Work to complete:
An acceptable response holds only the line containing "1/2機率淪陷！你是好男人還是渣男？關鍵在這 (28, 1162)" and every line after it to the end of the records, each reproduced exactly.

The input:
---*---

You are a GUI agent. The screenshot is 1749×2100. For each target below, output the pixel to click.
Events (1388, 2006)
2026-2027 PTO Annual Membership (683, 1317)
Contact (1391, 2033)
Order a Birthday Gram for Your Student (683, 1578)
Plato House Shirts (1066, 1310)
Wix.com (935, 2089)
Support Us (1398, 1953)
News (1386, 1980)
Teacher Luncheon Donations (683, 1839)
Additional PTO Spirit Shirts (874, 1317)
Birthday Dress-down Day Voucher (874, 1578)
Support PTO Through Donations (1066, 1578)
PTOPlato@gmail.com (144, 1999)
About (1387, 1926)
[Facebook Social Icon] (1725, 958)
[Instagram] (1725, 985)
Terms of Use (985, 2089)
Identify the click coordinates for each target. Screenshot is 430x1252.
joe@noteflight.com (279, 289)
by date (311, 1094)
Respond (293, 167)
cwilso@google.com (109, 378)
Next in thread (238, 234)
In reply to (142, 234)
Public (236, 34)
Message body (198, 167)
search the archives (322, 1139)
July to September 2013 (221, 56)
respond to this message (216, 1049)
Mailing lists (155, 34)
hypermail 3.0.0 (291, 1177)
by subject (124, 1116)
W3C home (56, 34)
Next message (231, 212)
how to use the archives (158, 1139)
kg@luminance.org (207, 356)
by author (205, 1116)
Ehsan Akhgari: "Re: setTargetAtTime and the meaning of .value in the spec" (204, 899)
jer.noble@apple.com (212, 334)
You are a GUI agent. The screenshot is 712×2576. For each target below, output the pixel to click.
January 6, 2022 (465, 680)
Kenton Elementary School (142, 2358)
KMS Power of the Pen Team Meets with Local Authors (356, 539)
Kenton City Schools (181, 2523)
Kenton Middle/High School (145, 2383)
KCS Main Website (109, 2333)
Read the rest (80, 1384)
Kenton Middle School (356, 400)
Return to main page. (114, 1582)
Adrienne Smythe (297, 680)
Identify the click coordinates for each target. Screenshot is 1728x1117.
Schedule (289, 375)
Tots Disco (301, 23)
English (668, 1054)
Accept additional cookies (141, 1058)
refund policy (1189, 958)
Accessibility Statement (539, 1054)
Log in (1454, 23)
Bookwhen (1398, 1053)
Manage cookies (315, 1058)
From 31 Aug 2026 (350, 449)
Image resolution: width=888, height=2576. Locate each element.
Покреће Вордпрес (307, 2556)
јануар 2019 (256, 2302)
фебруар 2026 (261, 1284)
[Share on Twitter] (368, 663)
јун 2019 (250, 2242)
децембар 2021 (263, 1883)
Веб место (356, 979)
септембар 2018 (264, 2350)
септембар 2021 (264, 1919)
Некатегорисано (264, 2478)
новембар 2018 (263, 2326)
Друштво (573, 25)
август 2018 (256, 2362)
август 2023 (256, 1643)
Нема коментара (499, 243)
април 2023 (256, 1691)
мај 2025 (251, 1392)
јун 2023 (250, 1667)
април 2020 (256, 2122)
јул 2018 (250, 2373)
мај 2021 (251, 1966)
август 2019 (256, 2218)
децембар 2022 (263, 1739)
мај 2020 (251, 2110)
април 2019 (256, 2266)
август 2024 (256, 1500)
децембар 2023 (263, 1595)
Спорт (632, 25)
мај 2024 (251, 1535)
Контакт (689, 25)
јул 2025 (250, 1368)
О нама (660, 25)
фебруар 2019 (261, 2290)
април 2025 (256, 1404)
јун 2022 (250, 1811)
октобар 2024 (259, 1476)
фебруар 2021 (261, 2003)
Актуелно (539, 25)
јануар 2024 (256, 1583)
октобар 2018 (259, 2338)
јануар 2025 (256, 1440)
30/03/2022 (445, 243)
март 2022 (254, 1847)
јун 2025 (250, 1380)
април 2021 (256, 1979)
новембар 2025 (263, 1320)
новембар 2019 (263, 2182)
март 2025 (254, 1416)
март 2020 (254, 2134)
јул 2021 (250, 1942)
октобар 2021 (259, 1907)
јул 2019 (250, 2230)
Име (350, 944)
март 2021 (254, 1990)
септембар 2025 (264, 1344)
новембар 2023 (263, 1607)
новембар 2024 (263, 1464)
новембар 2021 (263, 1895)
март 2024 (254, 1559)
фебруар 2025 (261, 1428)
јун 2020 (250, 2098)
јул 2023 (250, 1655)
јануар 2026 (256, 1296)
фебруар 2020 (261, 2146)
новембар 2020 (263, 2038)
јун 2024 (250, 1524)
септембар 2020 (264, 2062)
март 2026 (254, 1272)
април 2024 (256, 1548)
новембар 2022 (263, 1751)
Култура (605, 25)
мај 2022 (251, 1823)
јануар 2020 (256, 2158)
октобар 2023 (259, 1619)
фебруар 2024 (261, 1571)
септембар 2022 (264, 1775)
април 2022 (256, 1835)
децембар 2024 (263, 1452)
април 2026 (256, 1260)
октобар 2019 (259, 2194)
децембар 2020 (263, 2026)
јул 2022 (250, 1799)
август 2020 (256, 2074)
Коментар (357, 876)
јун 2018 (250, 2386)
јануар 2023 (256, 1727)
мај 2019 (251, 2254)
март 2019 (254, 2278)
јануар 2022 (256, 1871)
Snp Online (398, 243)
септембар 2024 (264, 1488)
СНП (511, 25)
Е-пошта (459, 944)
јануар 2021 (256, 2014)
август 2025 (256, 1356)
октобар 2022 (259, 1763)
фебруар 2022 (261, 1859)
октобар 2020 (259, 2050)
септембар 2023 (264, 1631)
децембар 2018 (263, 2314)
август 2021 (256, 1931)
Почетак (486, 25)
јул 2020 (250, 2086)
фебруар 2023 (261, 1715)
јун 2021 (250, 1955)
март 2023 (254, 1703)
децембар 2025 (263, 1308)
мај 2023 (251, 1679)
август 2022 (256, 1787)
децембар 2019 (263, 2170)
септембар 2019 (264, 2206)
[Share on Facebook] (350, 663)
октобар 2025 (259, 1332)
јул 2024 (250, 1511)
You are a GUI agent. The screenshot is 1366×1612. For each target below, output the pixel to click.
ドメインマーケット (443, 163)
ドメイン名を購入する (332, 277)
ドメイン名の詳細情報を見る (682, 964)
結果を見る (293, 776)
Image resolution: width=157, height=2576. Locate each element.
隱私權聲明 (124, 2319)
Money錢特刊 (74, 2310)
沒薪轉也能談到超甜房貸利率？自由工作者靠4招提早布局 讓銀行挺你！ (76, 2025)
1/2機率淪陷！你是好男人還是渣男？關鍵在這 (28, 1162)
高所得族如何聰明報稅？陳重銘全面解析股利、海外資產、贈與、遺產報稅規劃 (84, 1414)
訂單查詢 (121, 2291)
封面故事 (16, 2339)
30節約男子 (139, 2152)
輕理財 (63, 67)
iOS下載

---*---

Response for this exercise:
1/2機率淪陷！你是好男人還是渣男？關鍵在這 (28, 1162)
高所得族如何聰明報稅？陳重銘全面解析股利、海外資產、贈與、遺產報稅規劃 (84, 1414)
訂單查詢 (121, 2291)
封面故事 (16, 2339)
30節約男子 (139, 2152)
輕理財 (63, 67)
iOS下載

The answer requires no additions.